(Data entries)

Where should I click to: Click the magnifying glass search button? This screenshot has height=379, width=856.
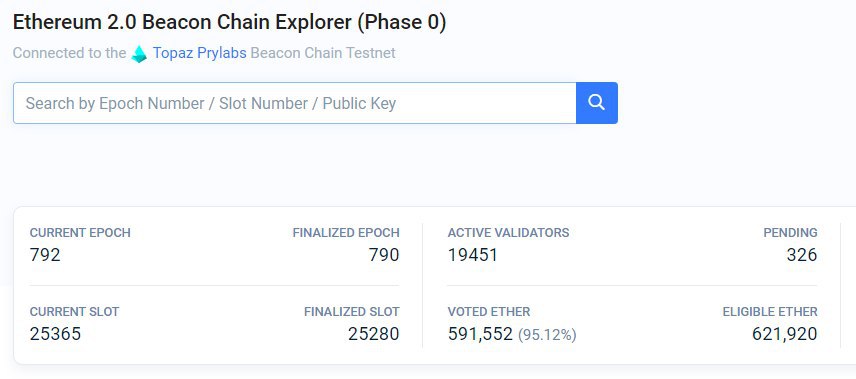pos(597,103)
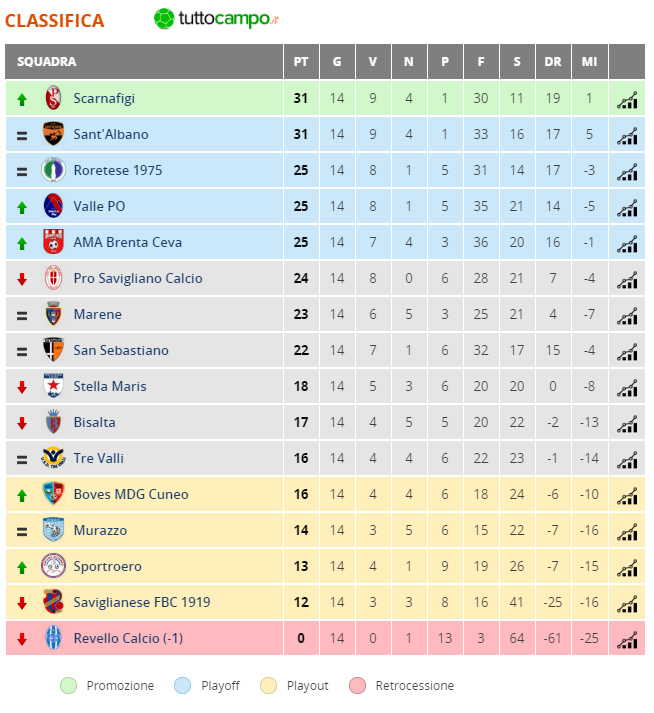Open the stats chart icon for Revello Calcio
This screenshot has height=713, width=654.
627,640
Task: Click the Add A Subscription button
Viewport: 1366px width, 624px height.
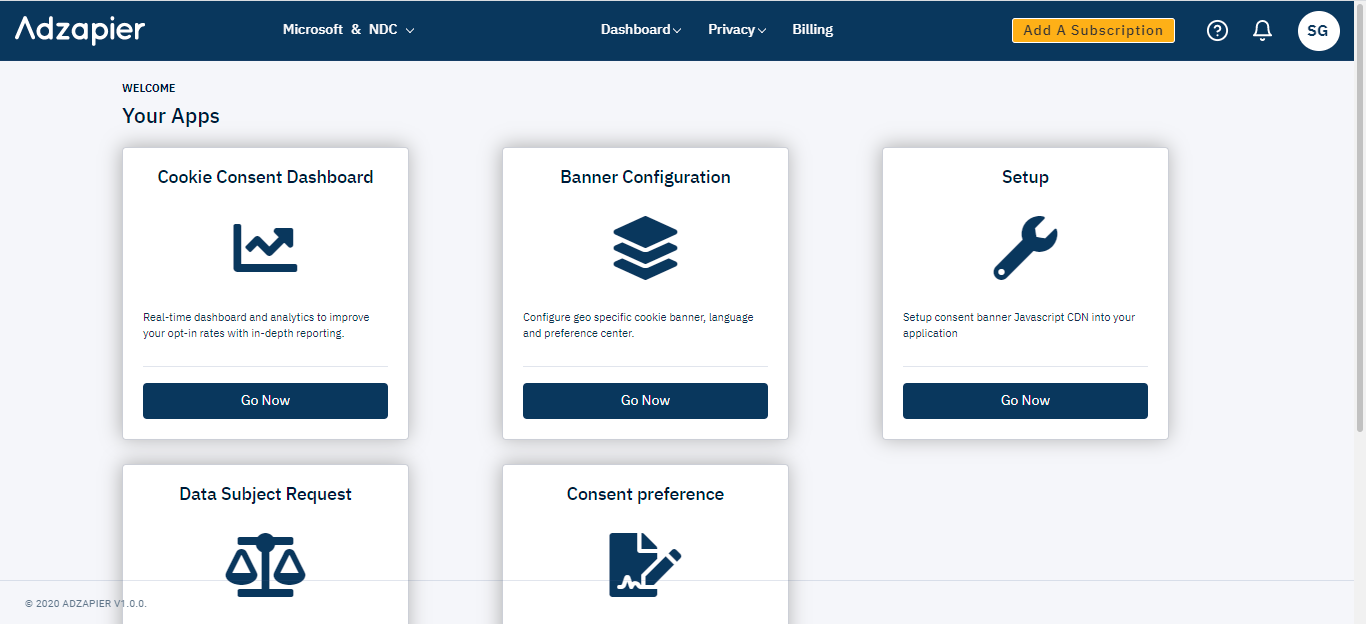Action: (1092, 30)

◆ Problem statement
Your answer must be the lines from the line containing "Task: Click the Add A Subscription button" through the final line of the data, written out exactly, both ends included and pictures left out.

◆ Answer to the problem
Task: Click the Add A Subscription button
Viewport: 1366px width, 624px height.
Action: (1092, 30)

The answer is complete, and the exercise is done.